期刊介绍： Established in 2011, Advanced Energy Materials is an international, interdisciplinary, English-language journal that focuses on materials used in energy harvesting, conversion, and storage. It is regarded as a top-quality journal alongside Advanced Materials, Advanced Functional Materials, and Small. With a 2022 Impact Factor of 27.8, Advanced Energy Materials is considered a prime source for the best energy-related research. The journal covers a wide range of topics in energy-related research, including organic and inorganic photovoltaics, batteries and supercapacitors, fuel cells, hydrogen generation and storage, thermoelectrics, water splitting and photocatalysis, solar fuels and thermosolar power, magnetocalorics, and piezoelectronics.

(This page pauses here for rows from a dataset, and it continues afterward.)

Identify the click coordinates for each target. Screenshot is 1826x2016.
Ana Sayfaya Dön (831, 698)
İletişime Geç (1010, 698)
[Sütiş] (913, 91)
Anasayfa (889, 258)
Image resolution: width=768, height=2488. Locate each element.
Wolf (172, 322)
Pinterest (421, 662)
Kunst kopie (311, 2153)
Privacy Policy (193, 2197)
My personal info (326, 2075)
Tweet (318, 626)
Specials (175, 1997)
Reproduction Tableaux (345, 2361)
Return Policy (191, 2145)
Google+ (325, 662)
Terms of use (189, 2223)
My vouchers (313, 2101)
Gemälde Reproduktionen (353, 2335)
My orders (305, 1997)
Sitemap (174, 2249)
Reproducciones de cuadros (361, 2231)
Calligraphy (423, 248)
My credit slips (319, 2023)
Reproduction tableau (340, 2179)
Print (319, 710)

The readership of Advanced Energy Materials includes materials scientists, chemists, physicists, and engineers in both academia and industry. The journal is indexed in various databases and collections, such as Advanced Technologies & Aerospace Database, FIZ Karlsruhe, INSPEC (IET), Science Citation Index Expanded, Technology Collection, and Web of Science, among others.